For me, that trust was broken in the midst of this passionate debate in a way that tells me we have crossed a line. Writing a Facebook wall comment in response to a May 3rd debate between Gordis and Peter Beinart at Columbia University, I referred to Rabbi Gordis as a “tribal fascist.” The tribalist label is something he proudly owns; the “fascist” addition was my own. It was an unfortunate comment and I regret writing it although I can, if the occasion arises, defend it. Which is to say that while I see many of Gordis’ statements as dehumanizing and suppressive, I’m aware of the power of certain words to utterly destroy the possibility of meaningful dialogue. Which, in fact, is the very awareness Gordis appears to lack.

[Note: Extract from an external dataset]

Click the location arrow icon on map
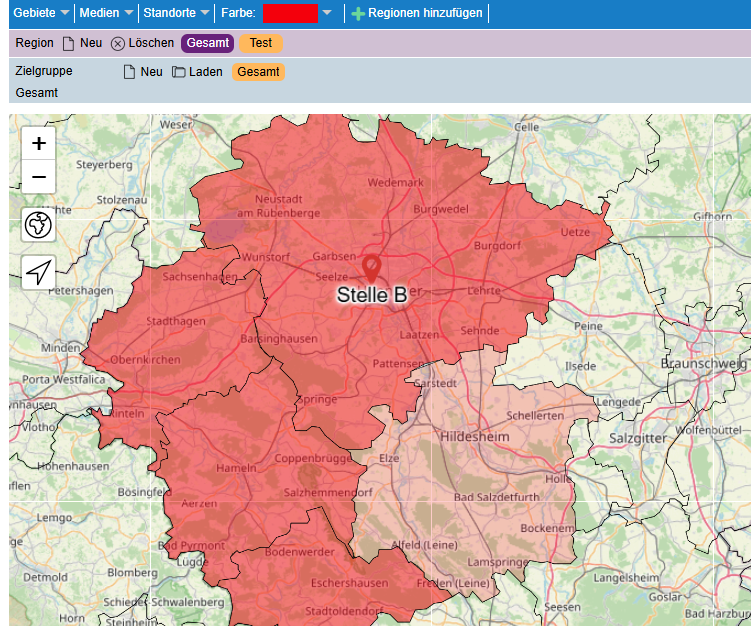751x626 pixels. coord(39,272)
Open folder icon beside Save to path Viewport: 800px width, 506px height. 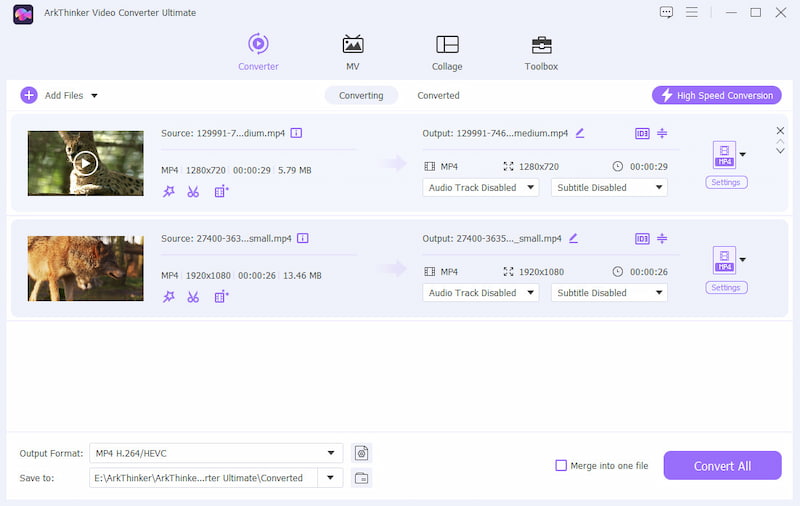[361, 478]
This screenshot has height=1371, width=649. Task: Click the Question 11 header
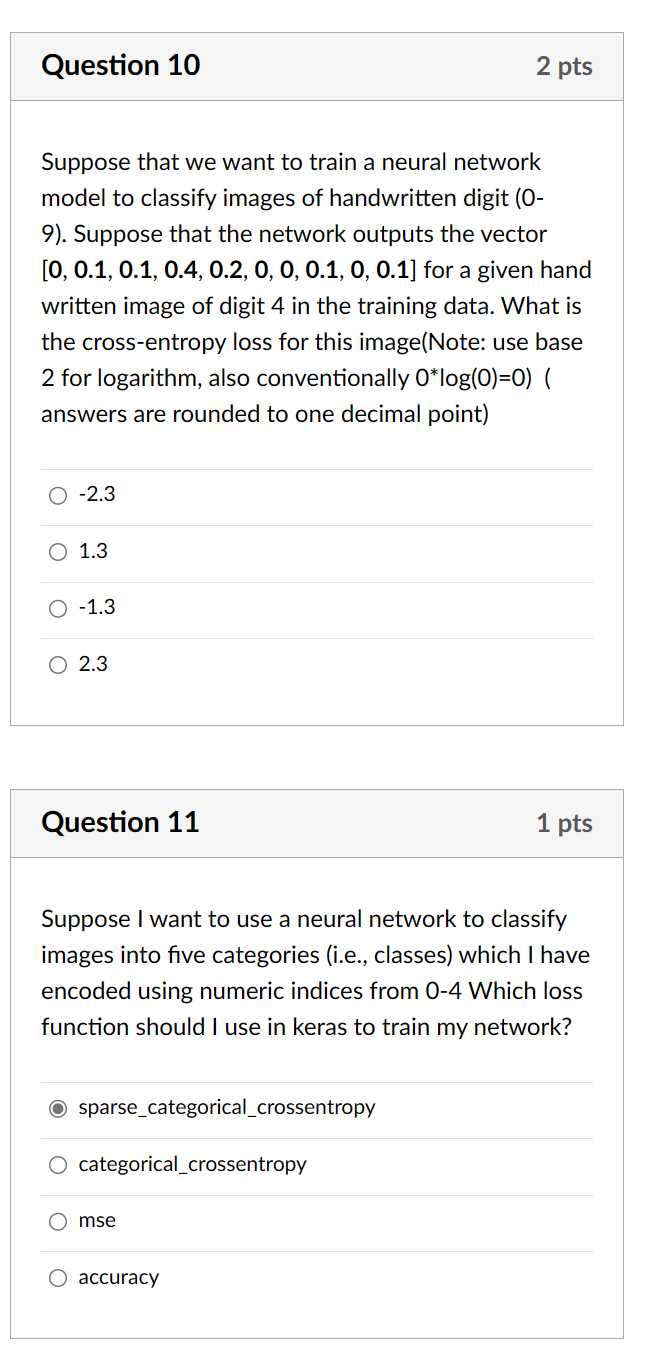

After seeing my comment, Rabbi Gordis contacted me through Facebook and we had a private conversation. He was, as one can imagine, very upset at my use of the term “fascist.” In a previous personal message sent to me the day before he read my accusation, he acknowledged our differences and asked if I wanted to have a conversation. I replied I would be happy to and briefly made my perspective on things quite clear. I then noted that others had also used that word to describe his position and sent him one such blog. I asked for his email so we could correspond at greater length. I figured that was where we were headed. I was wrong.
The following day I received a link to an essay Rabbi Gordis published on Commentary magazine’s website mostly responding to those who wrote critical responses to his critique of Beinart. I did not write a critical response to Gordis. In fact, I do not think I have ever mentioned Gordis in anything I have ever published. As I read his essay I noticed that Rabbi Gordis had reproduced my private messages to him, using them as a source of critique. I was not asked permission, nor would I have given it if asked. Why? Because what one says to an interlocutor in private is meant only for them.
This is not about our ideological differences. Those remain part of legitimate debate. This is about integrity and the ethos of public discourse. It is about where we, as Jews, have fallen in letting our beliefs supplant human decency.
Why do I tell this story? Because here is where the disease shows itself: not in vitriolic language, as unfortunate as it is, not in food-fight accusations, but in the total disregard for privacy and the collapse of integrity as part of public discourse. Some Jews seem so adamant about making their points known or in defending themselves that they abandon all sense of responsibility to the “other”; not only the other who is perceived as the enemy, but the other who disagrees with them.
Perhaps the problem is that Rabbi Gordis no longer makes a distinction between the two. He seems like a man in a war where the words of others are missiles all targeting his or his people’s heart and soul. Men with thin skin are dangerous in battle because they fear that any wound will kill them. Hence, any threat requires an unmitigated response—in this case breaking a bond of privacy to go for the kill. We are all guilty of sometimes crossing a line. But some of us are guilty of erasing it.
A friend of mine once caught his ten-year-old son stealing. When I asked if he’d punished him, he told me, “No, the punishment is in the crime. I told my son that the real punishment for being untrustworthy is that people won’t trust you.”